Autrement dit, il faut posséder des compétences flexibles et multiples pour s’adapter à des évolutions technologiques qui ne peuvent pas toutes être anticipées. D’autant que, d’après le Centre européen pour le développement de la formation professionnelle (CEDEFOP), à l’horizon 2025, environ 49 % des emplois au Luxembourg pourraient nécessiter un niveau de compétences plus élevé, contre 39 % en 2013 (CEDEFOP, 2015).

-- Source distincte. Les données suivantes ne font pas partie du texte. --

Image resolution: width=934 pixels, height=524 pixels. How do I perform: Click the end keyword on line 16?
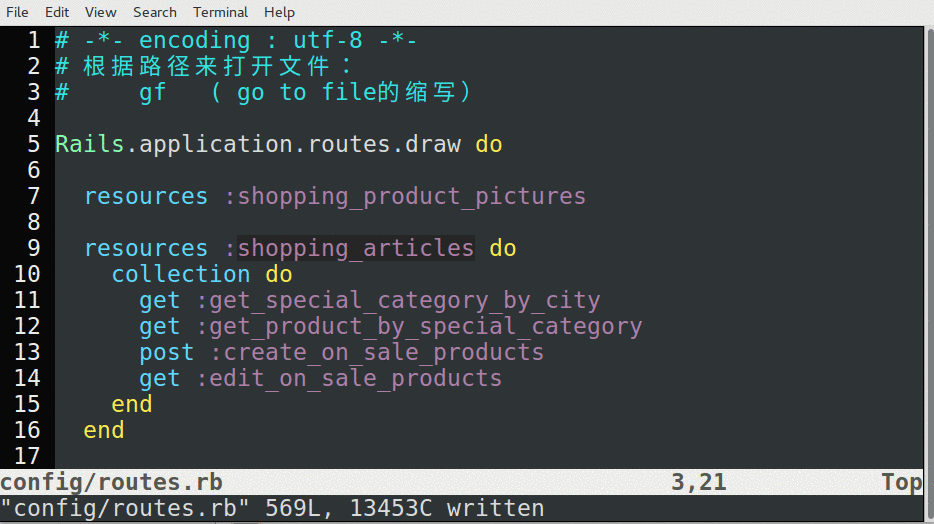coord(104,430)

Des initiatives locales fédératrices

Afin d’anticiper les besoins de demain, différentes initiatives ont été prises au cours de ces dernières années. Elles sont essentiellement le fait de fédérations professionnelles. L’Université du Luxembourg et d’autres organismes de formation veillent, eux aussi, à répondre aux évolutions du marché. Autre exemple qui s’inscrit parfaitement dans l’air du temps, l’école WebForce3, qui forme des développeurs-intégrateurs Web immédiatement opérationnels, a ouvert sa première école au Luxembourg voici deux ans déjà. Cette ouverture s’inscrit dans l’initiative stratégique Fit4Coding lancée par le gouvernement et cofinancée par le Fonds social européen.

Dans le secteur plus traditionnel de l’artisanat, lui aussi confronté à des changements accélérés de son environnement, la Chambre des Métiers, la Fédération des Artisans, les Centres de Compétences Génie Technique du Bâtiment et Parachèvement, et l’Institut de Formation Sectoriel du Bâtiment unissent leurs forces afin de de proposer une offre de formation adaptée aux évolutions en cours et futures. Rien que pour le secteur particulier de la construction, ces formations intègrent aussi bien des cours techniques dans les domaines de la performance énergétique, du gros-oeuvre, du génie technique du bâtiment, du parachèvement que des cours de sécurité-santé et de gestion et organisation d’entreprise. Cette offre pour le secteur de la construction s’adresse à 4.000 entreprises et 60.000 salariés.

L’autre défi pour l’artisanat, et peutêtre le plus important à l’horizon 2020, est d’attirer les jeunes vers ces métiers encore trop souvent dévalorisés aux yeux de grand public, alors qu’ils sont indispensables à l’économie luxembourgeoise de demain.